**Exercise tasks:**
(a) In the article on weather risks to renewable energy, swap "hydroelectric plants" for "hydropower stations" and give back the part that opens with the words containing "For example, hydroelectric" and closes with "solar system performance.".
(b) Translate this sentence from the article on weather risks to renewable energy into Spanish: "Turns out the weather wasn’t the culprit this time."
(c) Write what comes next in the article on weather risks to renewable energy, picking up after its final sentence.

**Text:**
■ ■ ■

When 55 million people suddenly lost power in Spain and Portugal in late April, many instinctively assumed the outage must have been caused by the weather. It made sense. Extreme weather events can significantly disrupt renewable energy infrastructures – and the Iberian peninsula’s grid is 80% powered by renewables.
Turns out the weather wasn’t the culprit this time. Conditions were pristine on April 28 – balmy temperatures, no precipitation – and the Iberian grid was back up and running by the next morning. In fact, some groups are saying the nice weather contributed to an overabundance of renewable energy causing line congestion and ultimately system instability. A month later, people are still debating the cause of the worst European outage in recent memory. A joint expert panel established by the European Network of Transmission System Operators for Electricity has launched an investigation into the root cause.
Here in the U.S., solar, wind, geothermal, hydropower and other renewable sources are becoming important parts of more energy conversations. Taken all together, these sources accounted for about 90% of the U.S.’s new installed capacity in 2024, according to a report by the World Resources Institute. The same report notes that renewables make up 30% of the country’s large-scale power generating capacity and supply nearly 25% of all electricity.
Weather Risks For Renewables
Given renewables’ prospects, operators are taking more interest in how weather will affect the energy sources’ future. Renewables, of course, depend on weather to physically generate power. Their performance also depends heavily on operators’ ability to protect energy sources from all kinds of weather.
For example, hydroelectric plants are affected by intense droughts that reduce water availability or heavy rainfall can overwhelm systems. Heavy gusts of wind can damage wind turbine blades and put mechanical stress on turbine systems and severe weather make up 80% of solar farm insurance claims.
Even small weather events can progressively reduce solar output by 1% annually according to a 2024 National Renewable Energy Laboratory on weather and solar system performance.

■ ■ ■

**Information shown:**
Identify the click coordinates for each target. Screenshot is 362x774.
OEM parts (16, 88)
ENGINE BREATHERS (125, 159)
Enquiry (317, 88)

■ ■ ■

**Final results:**
(a)
For example, hydropower stations are affected by intense droughts that reduce water availability or heavy rainfall can overwhelm systems. Heavy gusts of wind can damage wind turbine blades and put mechanical stress on turbine systems and severe weather make up 80% of solar farm insurance claims.
Even small weather events can progressively reduce solar output by 1% annually according to a 2024 National Renewable Energy Laboratory on weather and solar system performance.

(b) Resulta que esta vez el clima no fue el culpable.

(c)
But rather than viewing weather fluctuations solely as operational risks to be mitigated, sophisticated operators can use advanced weather intelligence to leverage weather impact arbitrage.
Weather Impact Arbitrage
Arbitrage in the traditional sense is a trading strategy where investors take advantage of price discrepancies for the same asset in different markets. Cross-regional energy trading exemplifies this approach, as operators with superior weather intelligence can anticipate production surges or deficits across different regions before they’re reflected in market prices.
My position for weather impact arbitrage involves capitalizing on discrepancies but in broader terms. It is leveraging energy assets and operations to capitalize on weather patterns across different geographies and timeframes. By understanding weather variations with greater precision, energy operators can make more informed profitable decisions about when to generate, store or consume energy, and optimize operations for time, financial or efficiency savings.
Weather Impact Arbitrage Examples
Here are a few of many examples of how weather impact arbitrage would benefit the energy industry.
Consider strategic maintenance scheduling that moves beyond simply avoiding severe weather to identifying periods when the revenue opportunity cost is lowest based on long-term weather pattern analysis. Or routine work that is delayed or rescheduled based on weather intelligence. For example, using wildfire forecasting to plan or revise work in an area with a high probability of ignition could help prevent catastrophic physical and financial outcomes.
Energy scheduling using weather intelligence can optimize output. For example, through high-resolution forecasts of solar irradiance, operators can anticipate fluctuations in sunlight caused by cloud cover, storms, or atmospheric haze. With granular forecasting, they can protect assets during a severe weather event in a specific area of the field for the necessary time to maximize energy generation. This foresight allows them to better manage energy storage systems and optimize production.
Excess renewable energy, such as wind and solar, can cause grid congestion. This is one of the causes considered for the Spain and Portugal outage. When this happens, transmission operators will enact dispatch down or curtailment measures. Dispatch down events can cause energy prices to plummet during extreme oversupply conditions. Grid operators must also pay the renewable energy provider a downward dispatch fee that can cost thousands of dollars per megawatt per hour. Energy operators who use a combination of seasonal forecasts, predictive and real-time forecasts have better insights and can strategically plan for dispatch down probabilities.
Dynamic line rating for grid balancing in increasingly becoming a global strategy for grid stability. In the U.S. the upcoming regulation FERC 881 addresses the continuing influence of weather on transmission line capacity for better dynamic and responsive line capacity management. Current calculations without DLR are based on conservative estimates of worst-case weather conditions and do not adjust in real-time to actual weather conditions. Conversely, hot conditions limit the ability to dissipate heat, increasing the risk of overheating, sagging, and potential damage to the lines. Both scenarios affect market prices, grid stability and optimizing renewable integration.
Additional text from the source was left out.